Focaccia bread with Italian herbs is so delicious and easy to make!
Unlike supermarket loaves, which are bland and floppy, it’s got a crisp crust on the outside while still being tender and scrumptious on the inside. It’s perfect dipped in a smooth, rich olive oil and sweet, tangy balsamic vinegar.
Okay, so you can’t slice it and make a sandwich with it, but focaccia is so good that you just don’t need all that extra stuff — no condiments, veggies, cheese, meat, what have you — just pure, bready bliss.
There are just a couple things you need to know before you bake your own bread.
First, make sure you’ve got a good oven that runs true-to-temperature and gets really hot. If you suspect your oven runs cool, add another 5 or 10 degrees (in Fahrenheit).
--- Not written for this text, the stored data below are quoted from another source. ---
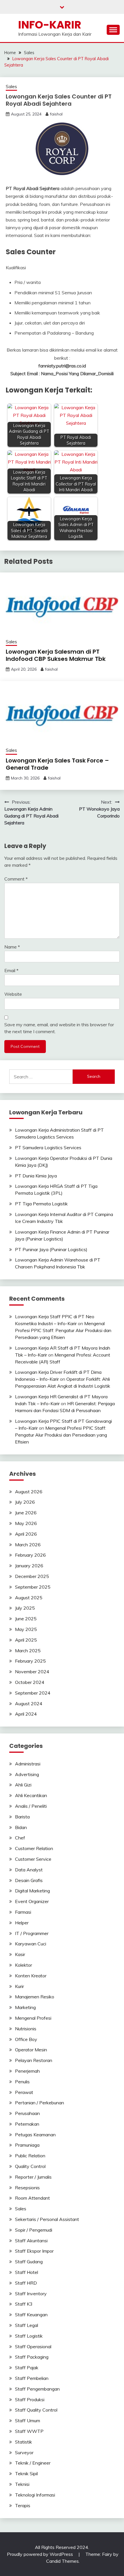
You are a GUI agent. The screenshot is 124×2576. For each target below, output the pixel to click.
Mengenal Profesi (33, 2018)
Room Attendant (32, 2198)
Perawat (24, 2092)
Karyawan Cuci (30, 1944)
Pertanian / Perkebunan (39, 2102)
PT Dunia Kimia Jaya (36, 1176)
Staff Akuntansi (31, 2240)
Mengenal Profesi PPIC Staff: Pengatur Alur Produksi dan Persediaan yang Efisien (63, 1330)
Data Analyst (29, 1870)
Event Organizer (32, 1901)
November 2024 (32, 1671)
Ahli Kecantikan (31, 1795)
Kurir (19, 1986)
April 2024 (26, 1714)
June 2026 (26, 1512)
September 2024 (32, 1693)
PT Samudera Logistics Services (48, 1147)
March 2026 (28, 1544)
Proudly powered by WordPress (40, 2554)
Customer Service (33, 1859)
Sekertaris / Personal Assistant (47, 2219)
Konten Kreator (30, 1976)
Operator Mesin (31, 2050)
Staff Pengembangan (37, 2389)
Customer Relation (34, 1848)
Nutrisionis (25, 2028)
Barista (22, 1817)
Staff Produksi (29, 2399)
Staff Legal (26, 2325)
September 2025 (32, 1587)
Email (11, 970)
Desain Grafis (29, 1880)
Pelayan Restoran (33, 2060)
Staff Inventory (31, 2293)
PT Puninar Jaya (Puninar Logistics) (51, 1249)
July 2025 (25, 1608)
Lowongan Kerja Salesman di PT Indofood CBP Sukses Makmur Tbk (56, 655)
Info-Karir (49, 24)
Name (12, 947)
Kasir (20, 1954)
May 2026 (26, 1523)
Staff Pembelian (31, 2378)
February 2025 (30, 1661)
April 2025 (26, 1640)
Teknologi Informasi (35, 2495)
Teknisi (22, 2484)
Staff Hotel (26, 2272)
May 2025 (26, 1629)
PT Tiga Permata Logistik (41, 1204)
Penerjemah (27, 2071)
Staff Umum (27, 2420)
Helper (22, 1923)
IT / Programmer (31, 1933)
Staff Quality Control (36, 2410)
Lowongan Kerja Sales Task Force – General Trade (57, 764)
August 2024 (28, 1703)
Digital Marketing (32, 1891)
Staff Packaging (31, 2357)
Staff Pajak (26, 2367)
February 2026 (30, 1555)
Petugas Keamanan (35, 2134)
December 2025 (32, 1576)
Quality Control (30, 2166)
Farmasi (23, 1912)
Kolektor (23, 1965)
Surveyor (24, 2452)
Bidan (21, 1827)
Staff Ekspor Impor (34, 2251)
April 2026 (26, 1534)
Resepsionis (27, 2187)
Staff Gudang (29, 2261)
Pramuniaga (27, 2145)
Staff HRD (26, 2283)
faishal (56, 114)
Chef (20, 1838)
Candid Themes (62, 2561)
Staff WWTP (29, 2431)
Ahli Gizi (23, 1785)
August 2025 (28, 1597)
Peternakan (27, 2124)
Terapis (22, 2505)
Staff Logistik (29, 2336)
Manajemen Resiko (34, 1997)
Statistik (23, 2442)
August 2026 (28, 1491)
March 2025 (28, 1650)
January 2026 (29, 1565)
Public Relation (30, 2155)
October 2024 (29, 1682)
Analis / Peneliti (31, 1806)
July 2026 (25, 1502)
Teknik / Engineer (32, 2463)
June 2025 (26, 1618)
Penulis (22, 2081)
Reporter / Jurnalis (33, 2177)
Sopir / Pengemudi (33, 2230)
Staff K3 (24, 2304)
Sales (11, 86)
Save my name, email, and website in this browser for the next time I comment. (59, 1028)
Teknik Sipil (26, 2473)
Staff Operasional (33, 2346)
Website (13, 994)
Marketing (25, 2007)
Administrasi (27, 1764)
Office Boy (26, 2039)
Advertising (27, 1774)
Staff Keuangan (31, 2314)
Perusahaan (27, 2113)
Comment (16, 879)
Second, know how to knead.
If you’re at all curious about bread science and kneading, definitely watch the video I’ve linked to. It’s my favourite kneading video (you know you’re a baker when you have a favourite kneading video, durr…) and it does a great job explaining how to do it and why it’s important.
One last great thing about this particular bread: it’s full of herbs!
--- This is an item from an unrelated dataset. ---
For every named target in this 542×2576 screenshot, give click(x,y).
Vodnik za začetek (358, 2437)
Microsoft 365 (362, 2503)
Traditionally, Italian herb blends contain rosemary, thyme, basil, oregano, sage, and marjoram, but there aren’t any rules about what dried herbs you should or shouldn’t use in this recipe, so just use what you like.
*adapted from Jenna Mawjee, via Cookshop
- 3 cups bread flour
- 2 teaspoons salt
- 1 tablespoon white sugar
- 1 package (2 & 1/2 teaspoons) dry yeast
- 1 cup lukewarm water
- 4 tablespoons dried Italian herbs (rosemary, thyme, basil, oregano…)
- 6 tablespoons olive oil, plus more for coating bowl
First, activate your dry yeast — use lukewarm water, make sure it is not too hot, or else you will kill your yeast! Temperature test with your fingers — if it feels a little warmer than room temperature, then it’s perfect.
Combine 1/2 cup warm water, sugar, and dry active yeast in a bowl. Stir until the sugar and yeast are dissolved, then let stand for 10 minutes, or until the yeast creates a puffy foam “head” on the top of the water.
If the yeast doesn’t foam, then it’s dead — either your yeast is old and needs replacing, or your water was too hot. Try again, okay?
Sift flour and salt together in a large bowl. Dig a little pit in the middle of the flour.
Pour the foamy yeast water and another 1/2 cup of warm water into the bowl of flour. Use your hands to mix everything together.
Turn the dough out onto a lightly floured surface, and begin to knead.
Knead for at least 15 to 20 minutes, or until you can take two fingers and poke indents that don’t spring back in the dough.
Form the dough into a smooth ball and place in a bowl coated in olive oil. Turn the dough over to coat the entire surface, then cover the bowl a tea towel and let rise for 1 hour in a warm place.
When you come back, preheat the oven to 425°F (or 220°C). Line a baking sheet with parchment paper.
Turn the risen dough out onto a clean surface. Cut in half.
Knead 1 tablespoon of Italian herbs and 2 tablespoons of olive oil into each half of the dough.
Using a rolling pin, roll the dough into a rectangle (or rectangle-ish) shape about a 1/2 inch thick. Use your fingers to randomly dent the top of the focaccia.
Brush the top of each rolled dough with 1 tablespoon olive oil and sprinkle with another 1 tablespoon of Italian herbs and a pinch of salt.
Slide the two focaccia onto a prepared baking sheet and bake for 20 ~ 25 minutes, or until the focaccia is golden brown on top.
Oh, ye-ah. Make sure to deeply inhale that warm, comforting smell of baking bread while you can.
I took a hot focaccia over to my neighbours’ apartment and we ate it with sun-dried tomato pesto — it didn’t even last 10 minutes! Although olive oil and balsamic vinegar are my favourite accompaniment to focaccia, you can eat your’s any which way you want! Yum!